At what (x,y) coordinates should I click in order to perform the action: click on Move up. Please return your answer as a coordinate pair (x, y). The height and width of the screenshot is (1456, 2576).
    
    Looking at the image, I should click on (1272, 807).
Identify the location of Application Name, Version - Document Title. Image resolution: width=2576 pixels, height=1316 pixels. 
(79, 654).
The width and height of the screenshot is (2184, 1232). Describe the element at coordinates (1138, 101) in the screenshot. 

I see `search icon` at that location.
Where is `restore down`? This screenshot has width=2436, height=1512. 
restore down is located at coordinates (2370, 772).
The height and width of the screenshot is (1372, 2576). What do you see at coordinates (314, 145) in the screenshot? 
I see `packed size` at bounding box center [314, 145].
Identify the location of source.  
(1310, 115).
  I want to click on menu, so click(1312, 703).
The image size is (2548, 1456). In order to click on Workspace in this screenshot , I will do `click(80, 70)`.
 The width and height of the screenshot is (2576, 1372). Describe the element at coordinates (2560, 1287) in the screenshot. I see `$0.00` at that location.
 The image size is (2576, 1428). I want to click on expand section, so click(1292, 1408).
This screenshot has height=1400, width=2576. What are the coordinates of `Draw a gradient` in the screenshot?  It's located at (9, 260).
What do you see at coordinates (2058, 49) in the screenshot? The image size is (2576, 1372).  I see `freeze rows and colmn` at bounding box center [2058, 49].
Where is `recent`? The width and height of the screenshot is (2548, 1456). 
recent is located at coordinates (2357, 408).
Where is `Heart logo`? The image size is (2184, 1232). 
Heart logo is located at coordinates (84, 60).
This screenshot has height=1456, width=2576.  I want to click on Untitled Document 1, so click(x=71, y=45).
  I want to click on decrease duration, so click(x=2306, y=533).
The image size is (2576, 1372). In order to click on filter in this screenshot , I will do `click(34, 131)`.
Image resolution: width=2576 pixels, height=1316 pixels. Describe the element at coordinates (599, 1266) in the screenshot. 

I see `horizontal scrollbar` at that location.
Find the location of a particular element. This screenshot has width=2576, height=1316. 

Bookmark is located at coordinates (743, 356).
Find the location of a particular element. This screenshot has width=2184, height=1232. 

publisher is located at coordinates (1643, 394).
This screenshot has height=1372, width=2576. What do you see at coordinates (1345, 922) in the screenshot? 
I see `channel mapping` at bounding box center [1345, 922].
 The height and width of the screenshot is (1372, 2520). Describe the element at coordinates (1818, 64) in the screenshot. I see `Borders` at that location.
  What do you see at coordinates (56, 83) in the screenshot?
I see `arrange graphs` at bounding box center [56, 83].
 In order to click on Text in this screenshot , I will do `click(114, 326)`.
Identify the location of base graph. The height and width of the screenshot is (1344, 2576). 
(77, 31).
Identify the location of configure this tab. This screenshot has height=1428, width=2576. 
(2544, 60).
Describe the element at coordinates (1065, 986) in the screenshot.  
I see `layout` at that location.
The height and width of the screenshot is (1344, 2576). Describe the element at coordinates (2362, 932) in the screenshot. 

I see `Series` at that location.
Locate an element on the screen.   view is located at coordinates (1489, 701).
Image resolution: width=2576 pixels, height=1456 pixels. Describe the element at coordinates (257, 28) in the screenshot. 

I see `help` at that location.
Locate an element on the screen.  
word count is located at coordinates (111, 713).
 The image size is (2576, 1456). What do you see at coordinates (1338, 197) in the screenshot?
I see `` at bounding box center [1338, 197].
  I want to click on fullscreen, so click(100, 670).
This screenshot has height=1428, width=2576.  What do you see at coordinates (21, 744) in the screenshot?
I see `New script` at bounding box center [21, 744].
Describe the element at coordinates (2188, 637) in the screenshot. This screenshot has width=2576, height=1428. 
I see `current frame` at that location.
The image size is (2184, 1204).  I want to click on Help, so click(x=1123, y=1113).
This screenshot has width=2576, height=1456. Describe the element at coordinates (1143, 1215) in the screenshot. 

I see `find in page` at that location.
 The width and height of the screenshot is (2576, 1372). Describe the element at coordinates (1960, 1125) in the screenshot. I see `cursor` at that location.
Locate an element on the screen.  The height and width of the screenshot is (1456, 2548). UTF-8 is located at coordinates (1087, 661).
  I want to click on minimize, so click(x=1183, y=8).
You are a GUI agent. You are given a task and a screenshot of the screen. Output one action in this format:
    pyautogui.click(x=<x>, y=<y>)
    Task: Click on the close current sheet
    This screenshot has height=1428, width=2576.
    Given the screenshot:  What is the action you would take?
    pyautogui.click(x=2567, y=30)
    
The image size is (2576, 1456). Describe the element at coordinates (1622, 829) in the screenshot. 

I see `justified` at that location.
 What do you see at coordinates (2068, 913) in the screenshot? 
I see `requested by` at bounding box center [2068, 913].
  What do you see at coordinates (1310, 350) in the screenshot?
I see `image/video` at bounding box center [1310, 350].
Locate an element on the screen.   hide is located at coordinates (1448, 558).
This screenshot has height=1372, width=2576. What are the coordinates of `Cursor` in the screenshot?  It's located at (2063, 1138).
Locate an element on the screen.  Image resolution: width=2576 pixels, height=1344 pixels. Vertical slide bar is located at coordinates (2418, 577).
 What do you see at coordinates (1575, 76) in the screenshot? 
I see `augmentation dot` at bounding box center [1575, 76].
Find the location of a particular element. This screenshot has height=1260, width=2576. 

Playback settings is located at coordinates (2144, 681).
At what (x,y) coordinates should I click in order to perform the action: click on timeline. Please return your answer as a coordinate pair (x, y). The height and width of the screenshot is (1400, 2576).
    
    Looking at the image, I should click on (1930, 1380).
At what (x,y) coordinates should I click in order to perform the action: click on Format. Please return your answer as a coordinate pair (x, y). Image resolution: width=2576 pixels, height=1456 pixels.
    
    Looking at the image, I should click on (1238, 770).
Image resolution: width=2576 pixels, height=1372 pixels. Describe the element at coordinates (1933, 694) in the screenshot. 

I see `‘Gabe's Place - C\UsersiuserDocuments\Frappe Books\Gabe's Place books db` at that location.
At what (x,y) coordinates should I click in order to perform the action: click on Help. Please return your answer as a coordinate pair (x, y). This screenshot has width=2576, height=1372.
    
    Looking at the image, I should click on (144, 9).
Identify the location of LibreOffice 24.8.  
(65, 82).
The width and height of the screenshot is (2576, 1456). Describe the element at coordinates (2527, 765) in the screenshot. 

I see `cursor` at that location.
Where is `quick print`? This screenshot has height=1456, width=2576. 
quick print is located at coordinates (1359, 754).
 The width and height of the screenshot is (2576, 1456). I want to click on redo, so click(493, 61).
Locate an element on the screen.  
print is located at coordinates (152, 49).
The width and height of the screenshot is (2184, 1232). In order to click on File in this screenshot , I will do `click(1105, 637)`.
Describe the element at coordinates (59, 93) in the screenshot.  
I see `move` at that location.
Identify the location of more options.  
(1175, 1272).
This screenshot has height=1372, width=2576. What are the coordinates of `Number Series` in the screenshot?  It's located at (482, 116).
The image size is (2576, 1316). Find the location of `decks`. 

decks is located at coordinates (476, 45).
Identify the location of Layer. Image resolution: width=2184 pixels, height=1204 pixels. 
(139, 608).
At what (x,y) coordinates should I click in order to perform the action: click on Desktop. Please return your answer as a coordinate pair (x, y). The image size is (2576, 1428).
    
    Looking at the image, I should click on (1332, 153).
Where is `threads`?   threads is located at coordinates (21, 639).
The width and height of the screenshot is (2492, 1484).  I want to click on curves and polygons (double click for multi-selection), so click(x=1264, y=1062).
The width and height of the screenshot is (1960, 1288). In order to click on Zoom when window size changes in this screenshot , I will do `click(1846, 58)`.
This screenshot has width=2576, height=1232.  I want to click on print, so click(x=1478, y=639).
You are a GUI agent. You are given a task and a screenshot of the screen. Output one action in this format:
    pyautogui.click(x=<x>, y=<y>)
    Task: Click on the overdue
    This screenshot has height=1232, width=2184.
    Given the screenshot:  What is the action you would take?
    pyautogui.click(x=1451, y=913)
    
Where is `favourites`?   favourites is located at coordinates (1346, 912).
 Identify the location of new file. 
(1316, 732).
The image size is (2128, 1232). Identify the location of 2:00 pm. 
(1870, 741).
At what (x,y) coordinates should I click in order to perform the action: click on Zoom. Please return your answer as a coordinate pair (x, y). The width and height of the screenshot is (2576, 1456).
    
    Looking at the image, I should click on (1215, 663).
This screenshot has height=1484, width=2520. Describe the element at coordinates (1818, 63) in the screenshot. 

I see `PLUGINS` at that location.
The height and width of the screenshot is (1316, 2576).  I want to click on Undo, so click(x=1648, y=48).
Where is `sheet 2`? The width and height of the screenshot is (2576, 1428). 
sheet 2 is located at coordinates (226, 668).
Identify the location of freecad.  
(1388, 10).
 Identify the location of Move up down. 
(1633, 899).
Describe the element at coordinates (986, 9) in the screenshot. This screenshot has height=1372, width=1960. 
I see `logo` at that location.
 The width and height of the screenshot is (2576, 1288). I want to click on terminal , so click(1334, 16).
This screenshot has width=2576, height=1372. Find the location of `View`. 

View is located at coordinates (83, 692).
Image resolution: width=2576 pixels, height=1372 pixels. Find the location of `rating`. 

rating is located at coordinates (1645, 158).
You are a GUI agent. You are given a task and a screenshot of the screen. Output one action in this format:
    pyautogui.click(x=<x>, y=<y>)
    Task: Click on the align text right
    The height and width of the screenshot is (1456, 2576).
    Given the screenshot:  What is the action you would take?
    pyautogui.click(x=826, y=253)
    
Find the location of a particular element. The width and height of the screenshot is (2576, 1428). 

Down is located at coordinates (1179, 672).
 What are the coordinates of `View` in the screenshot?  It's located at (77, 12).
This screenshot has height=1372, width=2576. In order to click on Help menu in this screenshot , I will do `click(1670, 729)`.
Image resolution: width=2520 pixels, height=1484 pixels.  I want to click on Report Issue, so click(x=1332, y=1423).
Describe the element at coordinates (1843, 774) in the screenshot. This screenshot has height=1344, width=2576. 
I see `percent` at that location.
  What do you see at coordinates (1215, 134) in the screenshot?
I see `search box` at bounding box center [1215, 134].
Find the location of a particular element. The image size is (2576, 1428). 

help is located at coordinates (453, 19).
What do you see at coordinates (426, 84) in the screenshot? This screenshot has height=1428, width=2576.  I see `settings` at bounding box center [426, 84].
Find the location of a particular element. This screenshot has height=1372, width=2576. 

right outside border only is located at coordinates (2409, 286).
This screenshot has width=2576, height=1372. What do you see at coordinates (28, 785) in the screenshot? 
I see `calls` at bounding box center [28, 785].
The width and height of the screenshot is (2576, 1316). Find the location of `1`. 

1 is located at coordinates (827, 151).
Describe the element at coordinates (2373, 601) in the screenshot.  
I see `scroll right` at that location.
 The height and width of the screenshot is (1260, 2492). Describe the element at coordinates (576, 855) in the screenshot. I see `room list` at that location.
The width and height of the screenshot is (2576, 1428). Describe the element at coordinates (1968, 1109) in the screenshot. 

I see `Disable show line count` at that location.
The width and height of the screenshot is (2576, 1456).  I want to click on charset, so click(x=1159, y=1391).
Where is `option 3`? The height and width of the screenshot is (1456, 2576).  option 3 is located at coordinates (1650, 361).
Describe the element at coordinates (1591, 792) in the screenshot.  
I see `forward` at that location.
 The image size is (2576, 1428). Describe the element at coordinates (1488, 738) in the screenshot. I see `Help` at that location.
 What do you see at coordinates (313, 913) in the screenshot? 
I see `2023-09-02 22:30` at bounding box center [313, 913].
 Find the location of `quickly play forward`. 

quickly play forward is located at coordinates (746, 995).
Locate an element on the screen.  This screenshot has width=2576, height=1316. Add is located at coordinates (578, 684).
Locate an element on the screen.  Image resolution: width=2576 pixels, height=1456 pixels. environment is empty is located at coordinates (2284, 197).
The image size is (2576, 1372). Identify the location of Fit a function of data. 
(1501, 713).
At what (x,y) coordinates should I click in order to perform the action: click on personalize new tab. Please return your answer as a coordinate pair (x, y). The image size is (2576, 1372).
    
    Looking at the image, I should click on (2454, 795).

☆ ☆ ☆ ☆

EXERCISE OBJECTIVE: Change "Format" to "Insert" in the lines running from the line with "y). Image resolution: width=2576 pixels, height=1456 pixels." to the line with "Looking at the image, I should click on (1238, 770).", leaving everything else as it is. Give only those lines.

RESPONSE TO THIS EXERCISE:
At what (x,y) coordinates should I click in order to perform the action: click on Insert. Please return your answer as a coordinate pair (x, y). Image resolution: width=2576 pixels, height=1456 pixels.
    
    Looking at the image, I should click on (1238, 770).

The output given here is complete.